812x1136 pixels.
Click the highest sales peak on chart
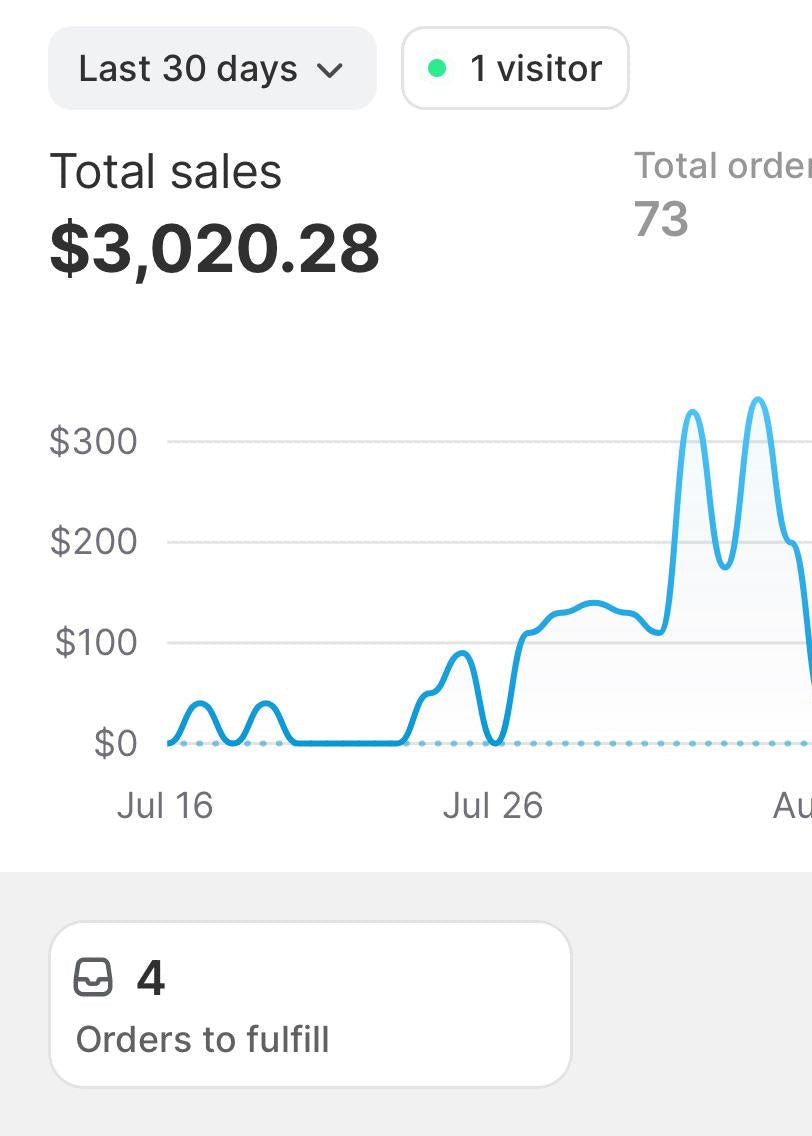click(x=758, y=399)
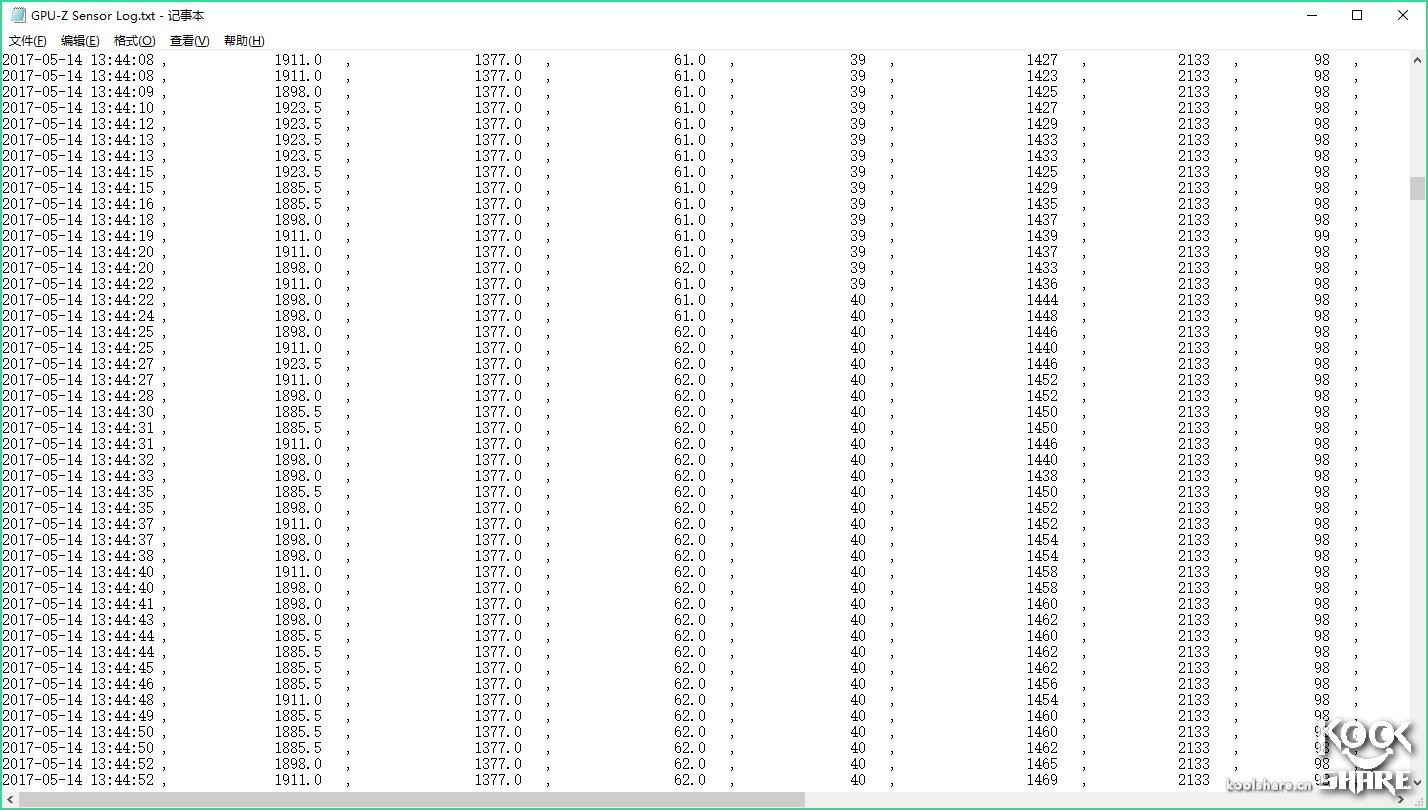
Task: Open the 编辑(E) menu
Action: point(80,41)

§ §

__Task brief__. A word-for-word restatement of all the lines above is needed, with the pictures omitted.

__Your solution__.
812x1136 pixels.
Click the highest sales peak on chart
click(x=758, y=399)
Task: Open the 编辑(E) menu
Action: point(80,41)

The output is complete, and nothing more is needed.